Under the new rules, you may be able to get Medicaid in 2017 if your yearly taxable income is no more than $16,394 for one person and $33,534 for a family of four.
Extra Benefits Under the Law
The Affordable Care Act provides several protections and benefits, including:
You can keep your children on your health insurance longer. Your children can stay on your policy until they are 26 years old.
You can get some types of care without paying extra costs. Certain tests and checkups, called preventive services, are now completely paid for by your insurance (unless you carry a health insurance plan that was grandfathered in before March 23, 2010). These include a well-child visit each year, blood pressure and cancer screenings, and flu shots. This means:
- You do not have to make a copay. That’s the amount you usually have to pay each time you see a doctor.
- You do not have to pay anything toward your insurance deductible if your health plan has one. The deductible is an amount you must pay before your insurance pays for any of your care.
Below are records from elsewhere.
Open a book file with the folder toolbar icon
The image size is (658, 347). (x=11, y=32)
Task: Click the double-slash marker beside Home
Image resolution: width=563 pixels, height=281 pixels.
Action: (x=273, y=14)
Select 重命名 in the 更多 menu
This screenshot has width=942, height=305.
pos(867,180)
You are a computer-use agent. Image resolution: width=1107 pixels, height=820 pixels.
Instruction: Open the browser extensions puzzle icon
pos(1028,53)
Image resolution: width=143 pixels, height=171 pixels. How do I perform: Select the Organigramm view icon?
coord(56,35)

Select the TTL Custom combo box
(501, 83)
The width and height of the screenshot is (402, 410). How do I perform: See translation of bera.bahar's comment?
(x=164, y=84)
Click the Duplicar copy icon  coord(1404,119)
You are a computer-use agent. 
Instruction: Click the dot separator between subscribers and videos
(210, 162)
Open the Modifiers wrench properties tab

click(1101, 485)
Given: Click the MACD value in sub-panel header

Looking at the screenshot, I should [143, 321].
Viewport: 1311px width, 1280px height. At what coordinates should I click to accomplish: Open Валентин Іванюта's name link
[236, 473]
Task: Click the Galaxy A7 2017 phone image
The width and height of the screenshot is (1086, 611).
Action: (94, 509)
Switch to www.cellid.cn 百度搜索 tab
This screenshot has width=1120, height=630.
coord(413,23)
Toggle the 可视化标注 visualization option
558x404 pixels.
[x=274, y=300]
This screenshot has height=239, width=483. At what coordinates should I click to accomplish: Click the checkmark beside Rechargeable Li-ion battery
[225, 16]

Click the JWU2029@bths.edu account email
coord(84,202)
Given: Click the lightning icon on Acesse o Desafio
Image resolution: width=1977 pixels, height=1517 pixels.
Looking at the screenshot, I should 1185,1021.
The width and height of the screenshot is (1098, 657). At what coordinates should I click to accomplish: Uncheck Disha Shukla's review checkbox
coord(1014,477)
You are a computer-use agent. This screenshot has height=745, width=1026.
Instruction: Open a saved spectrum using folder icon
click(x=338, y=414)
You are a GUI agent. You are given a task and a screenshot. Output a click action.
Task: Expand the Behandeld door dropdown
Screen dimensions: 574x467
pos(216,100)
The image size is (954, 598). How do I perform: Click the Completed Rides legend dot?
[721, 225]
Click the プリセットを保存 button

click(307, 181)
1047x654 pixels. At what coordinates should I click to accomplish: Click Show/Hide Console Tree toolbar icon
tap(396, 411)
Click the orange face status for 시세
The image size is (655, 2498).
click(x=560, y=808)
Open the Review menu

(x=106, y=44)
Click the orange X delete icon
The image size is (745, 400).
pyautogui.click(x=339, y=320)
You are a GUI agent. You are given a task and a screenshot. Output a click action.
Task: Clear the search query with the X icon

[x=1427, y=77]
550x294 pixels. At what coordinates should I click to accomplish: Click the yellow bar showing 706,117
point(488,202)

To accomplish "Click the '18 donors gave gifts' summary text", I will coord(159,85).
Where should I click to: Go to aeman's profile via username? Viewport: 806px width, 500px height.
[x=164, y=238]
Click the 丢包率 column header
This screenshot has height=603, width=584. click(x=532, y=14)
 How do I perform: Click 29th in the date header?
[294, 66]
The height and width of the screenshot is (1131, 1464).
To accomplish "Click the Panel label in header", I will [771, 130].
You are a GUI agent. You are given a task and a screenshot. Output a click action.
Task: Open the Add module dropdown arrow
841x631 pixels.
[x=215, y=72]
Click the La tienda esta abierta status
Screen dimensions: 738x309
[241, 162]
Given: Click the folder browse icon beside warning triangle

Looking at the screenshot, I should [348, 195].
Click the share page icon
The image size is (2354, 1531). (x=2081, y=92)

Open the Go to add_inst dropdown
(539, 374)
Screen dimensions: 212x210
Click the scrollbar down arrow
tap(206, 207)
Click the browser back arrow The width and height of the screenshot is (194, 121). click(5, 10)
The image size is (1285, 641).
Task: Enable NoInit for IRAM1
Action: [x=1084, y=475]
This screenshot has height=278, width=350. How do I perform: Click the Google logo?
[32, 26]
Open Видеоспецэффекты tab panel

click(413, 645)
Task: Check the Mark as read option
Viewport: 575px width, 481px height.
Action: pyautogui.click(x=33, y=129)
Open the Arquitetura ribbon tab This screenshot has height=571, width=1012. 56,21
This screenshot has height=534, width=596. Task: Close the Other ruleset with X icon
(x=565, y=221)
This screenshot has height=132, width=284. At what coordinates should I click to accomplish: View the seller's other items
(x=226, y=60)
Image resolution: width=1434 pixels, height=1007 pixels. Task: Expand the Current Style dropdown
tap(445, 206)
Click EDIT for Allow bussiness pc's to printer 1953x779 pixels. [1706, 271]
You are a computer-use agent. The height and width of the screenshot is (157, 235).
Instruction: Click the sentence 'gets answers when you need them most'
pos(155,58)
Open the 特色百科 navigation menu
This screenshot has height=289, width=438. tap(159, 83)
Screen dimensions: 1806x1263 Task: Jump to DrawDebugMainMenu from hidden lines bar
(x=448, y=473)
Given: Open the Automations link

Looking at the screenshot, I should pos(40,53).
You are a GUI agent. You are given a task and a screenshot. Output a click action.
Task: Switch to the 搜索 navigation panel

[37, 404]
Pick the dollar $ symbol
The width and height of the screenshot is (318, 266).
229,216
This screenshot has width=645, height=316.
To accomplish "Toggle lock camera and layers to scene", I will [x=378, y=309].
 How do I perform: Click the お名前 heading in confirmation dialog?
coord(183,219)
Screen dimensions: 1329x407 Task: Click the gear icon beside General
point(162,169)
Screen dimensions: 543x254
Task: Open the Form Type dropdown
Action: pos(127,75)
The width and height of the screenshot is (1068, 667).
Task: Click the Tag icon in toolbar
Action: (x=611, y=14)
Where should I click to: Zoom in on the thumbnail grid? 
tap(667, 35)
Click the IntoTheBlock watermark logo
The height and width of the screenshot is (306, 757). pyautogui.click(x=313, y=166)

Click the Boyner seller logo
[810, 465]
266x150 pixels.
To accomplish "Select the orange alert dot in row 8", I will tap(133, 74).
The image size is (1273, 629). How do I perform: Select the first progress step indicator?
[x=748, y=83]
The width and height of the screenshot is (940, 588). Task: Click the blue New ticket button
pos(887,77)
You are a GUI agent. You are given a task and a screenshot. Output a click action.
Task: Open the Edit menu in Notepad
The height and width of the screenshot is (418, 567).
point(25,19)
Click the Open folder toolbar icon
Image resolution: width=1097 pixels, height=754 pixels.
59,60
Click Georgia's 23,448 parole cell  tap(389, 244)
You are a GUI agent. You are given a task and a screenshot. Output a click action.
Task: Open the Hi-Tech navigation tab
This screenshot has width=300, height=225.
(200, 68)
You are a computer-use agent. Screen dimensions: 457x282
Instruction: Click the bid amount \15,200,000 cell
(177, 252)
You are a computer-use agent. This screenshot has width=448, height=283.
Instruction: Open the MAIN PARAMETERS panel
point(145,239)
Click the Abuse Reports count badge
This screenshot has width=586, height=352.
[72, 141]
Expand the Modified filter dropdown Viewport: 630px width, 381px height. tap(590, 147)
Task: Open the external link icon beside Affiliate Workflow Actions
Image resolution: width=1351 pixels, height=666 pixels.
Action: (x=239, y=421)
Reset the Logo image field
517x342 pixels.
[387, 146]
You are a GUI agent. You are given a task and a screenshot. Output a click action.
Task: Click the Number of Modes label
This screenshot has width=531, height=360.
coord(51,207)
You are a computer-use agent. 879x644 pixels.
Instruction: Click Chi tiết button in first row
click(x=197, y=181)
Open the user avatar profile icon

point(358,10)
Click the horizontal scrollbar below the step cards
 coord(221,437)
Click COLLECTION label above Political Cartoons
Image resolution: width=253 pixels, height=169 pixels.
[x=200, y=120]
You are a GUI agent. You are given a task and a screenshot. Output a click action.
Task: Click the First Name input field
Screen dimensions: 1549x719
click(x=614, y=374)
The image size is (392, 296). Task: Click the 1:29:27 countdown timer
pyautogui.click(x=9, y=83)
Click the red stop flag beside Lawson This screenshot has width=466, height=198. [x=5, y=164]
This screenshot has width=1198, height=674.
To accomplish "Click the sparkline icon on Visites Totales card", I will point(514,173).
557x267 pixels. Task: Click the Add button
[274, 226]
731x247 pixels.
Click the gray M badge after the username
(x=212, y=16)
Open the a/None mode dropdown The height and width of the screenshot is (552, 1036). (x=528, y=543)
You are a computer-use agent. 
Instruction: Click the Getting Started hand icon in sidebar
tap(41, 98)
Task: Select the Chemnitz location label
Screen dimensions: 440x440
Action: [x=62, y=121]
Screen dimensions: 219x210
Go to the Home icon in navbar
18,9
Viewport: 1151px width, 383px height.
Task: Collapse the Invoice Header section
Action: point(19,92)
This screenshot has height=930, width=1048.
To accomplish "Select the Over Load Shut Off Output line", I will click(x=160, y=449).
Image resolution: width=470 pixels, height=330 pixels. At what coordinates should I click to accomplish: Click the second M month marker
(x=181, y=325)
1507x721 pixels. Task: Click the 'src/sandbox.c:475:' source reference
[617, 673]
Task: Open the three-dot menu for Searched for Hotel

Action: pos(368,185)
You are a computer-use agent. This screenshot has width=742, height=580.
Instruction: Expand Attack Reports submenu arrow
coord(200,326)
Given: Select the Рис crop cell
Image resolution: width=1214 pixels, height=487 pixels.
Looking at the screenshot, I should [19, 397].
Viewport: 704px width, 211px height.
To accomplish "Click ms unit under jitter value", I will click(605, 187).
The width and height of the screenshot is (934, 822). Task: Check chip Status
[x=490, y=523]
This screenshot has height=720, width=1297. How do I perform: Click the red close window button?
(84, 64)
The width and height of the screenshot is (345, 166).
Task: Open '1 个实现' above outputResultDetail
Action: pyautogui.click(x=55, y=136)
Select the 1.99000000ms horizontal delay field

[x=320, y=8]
You’re better protected by insurance. If you or someone in your family gets sick, your insurance company can no longer cancel your coverage. Health insurance plans must cover a list of 10 essential health benefits.
Essential benefits include emergency services, hospitalization, maternity and newborn care, prescriptions, and more. You can choose who will be your primary care provider, often referred to as PCP. Your PCP is your lead health care professional -- the one you see for screenings and when you're sick. A PCP can refer you to specialists if you need them.
It’s your right to appeal insurance decisions. Each plan must have an appeals process, which tells you the steps you must go through to ask a health plan to pay for something they said wasn't covered. When they deny coverage, every health plan must tell their members, in writing, what the appeals process is. You can also appeal to an organization outside your health plan for an independent decision. Your plan must give you information about this external appeals process.